Exemple de scénario :vérification du mot de passe de l'utilisateur
1. L'utilisateur saisit le mot de passe : L'utilisateur saisit son mot de passe dans une invite de connexion ou une application.
2. Le système récupère le sel : Le système recherche le compte de l'utilisateur et récupère le sel stocké dans `/etc/shadow` (ou dans la base de données appropriée).
3. Concaténation et hachage : Le système concatène le mot de passe saisi avec le sel récupéré. Ensuite, il utilise l'algorithme de hachage indiqué dans l'entrée `/etc/shadow` (par exemple, SHA-512 ou bcrypt) pour hacher le mot de passe et le sel combinés.
4. Comparaison : Le hachage nouvellement généré est comparé au hachage stocké dans `/etc/shadow`.
5. Réussite/échec de l'authentification : Si les deux hachages correspondent, l'authentification réussit. Sinon, l'authentification échoue.
Considérations importantes :
* Complexité du mot de passe : Encouragez les utilisateurs à choisir des mots de passe forts, longs, complexes et difficiles à deviner.
* Modifications régulières du mot de passe : Demander périodiquement aux utilisateurs de modifier leurs mots de passe peut contribuer à atténuer le risque de compromission des mots de passe.
* Authentification multifacteur (MFA) : L'utilisation de MFA ajoute une couche de sécurité supplémentaire en obligeant les utilisateurs à fournir plusieurs formes d'identification, telles qu'un mot de passe et un code provenant de leur téléphone.
* Audits de sécurité : Un audit régulier de la configuration de sécurité de votre système peut aider à identifier et à corriger les vulnérabilités potentielles.
* Rester à jour : Gardez votre système d'exploitation et vos logiciels à jour avec les derniers correctifs de sécurité.

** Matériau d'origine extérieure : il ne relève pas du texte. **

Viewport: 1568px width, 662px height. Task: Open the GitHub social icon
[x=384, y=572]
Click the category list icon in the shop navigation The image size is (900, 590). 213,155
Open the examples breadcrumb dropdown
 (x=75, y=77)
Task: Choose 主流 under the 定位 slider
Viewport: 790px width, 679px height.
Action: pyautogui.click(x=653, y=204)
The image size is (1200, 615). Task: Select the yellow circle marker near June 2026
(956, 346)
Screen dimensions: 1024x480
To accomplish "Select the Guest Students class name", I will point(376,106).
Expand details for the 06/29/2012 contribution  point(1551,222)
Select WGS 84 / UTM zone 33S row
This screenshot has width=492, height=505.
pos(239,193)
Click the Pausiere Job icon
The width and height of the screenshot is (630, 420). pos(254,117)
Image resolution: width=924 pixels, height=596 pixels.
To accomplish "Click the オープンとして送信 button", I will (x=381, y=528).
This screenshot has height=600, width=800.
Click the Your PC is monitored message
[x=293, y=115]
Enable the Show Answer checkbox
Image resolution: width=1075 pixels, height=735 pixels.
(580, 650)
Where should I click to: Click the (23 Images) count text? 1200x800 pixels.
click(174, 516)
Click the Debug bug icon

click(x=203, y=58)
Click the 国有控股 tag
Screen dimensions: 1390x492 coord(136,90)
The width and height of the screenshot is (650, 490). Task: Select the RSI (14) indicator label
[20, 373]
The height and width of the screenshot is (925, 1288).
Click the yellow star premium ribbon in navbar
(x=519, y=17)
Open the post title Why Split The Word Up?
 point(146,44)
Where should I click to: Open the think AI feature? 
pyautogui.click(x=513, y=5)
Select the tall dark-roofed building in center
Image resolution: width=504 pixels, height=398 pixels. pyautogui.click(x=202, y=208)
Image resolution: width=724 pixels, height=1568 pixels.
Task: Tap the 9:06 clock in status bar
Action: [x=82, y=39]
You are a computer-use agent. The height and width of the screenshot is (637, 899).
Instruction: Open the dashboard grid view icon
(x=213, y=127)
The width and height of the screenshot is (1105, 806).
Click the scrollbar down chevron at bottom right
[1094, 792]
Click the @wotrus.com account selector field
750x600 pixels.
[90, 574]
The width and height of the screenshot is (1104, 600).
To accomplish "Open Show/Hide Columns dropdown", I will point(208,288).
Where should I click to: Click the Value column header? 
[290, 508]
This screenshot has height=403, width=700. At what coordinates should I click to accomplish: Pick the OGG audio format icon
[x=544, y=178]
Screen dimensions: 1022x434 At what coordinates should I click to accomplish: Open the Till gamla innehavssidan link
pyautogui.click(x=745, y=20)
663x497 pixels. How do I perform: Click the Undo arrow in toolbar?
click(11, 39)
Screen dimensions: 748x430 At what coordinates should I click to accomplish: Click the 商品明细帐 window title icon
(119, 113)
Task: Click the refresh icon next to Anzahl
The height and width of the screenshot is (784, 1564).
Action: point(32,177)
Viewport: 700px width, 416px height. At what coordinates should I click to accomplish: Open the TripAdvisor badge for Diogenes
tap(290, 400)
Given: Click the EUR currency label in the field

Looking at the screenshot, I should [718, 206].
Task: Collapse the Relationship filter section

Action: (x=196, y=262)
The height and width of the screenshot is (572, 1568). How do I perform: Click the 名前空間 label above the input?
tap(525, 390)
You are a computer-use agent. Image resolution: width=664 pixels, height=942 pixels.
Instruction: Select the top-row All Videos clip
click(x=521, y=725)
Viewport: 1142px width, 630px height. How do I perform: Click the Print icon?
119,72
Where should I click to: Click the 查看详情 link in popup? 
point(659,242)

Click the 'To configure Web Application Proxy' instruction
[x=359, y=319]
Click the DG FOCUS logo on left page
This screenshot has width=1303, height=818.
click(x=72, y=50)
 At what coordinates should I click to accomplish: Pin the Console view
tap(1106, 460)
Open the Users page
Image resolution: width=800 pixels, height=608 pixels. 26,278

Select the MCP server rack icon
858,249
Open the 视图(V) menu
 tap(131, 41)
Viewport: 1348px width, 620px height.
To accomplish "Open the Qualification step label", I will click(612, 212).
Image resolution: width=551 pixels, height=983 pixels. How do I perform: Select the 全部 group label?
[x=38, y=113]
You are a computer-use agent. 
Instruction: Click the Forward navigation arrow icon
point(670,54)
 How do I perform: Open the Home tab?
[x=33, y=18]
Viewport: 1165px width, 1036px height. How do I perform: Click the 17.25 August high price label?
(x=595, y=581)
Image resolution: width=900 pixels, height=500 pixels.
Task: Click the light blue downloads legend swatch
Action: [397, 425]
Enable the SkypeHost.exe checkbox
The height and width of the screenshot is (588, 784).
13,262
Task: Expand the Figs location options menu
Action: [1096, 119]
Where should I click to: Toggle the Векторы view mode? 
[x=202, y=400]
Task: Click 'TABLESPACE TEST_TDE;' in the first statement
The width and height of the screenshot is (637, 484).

En résumé : Linux ne « décode » pas les mots de passe. Il utilise une forte combinaison de salage et de hachage pour stocker en toute sécurité les représentations de mots de passe. Les algorithmes « bcrypt » et « Argon2 » sont généralement préférés pour leur résistance aux attaques par force brute. Une configuration correcte de PAM et la sécurité de votre système sont essentielles à la protection des comptes d'utilisateurs.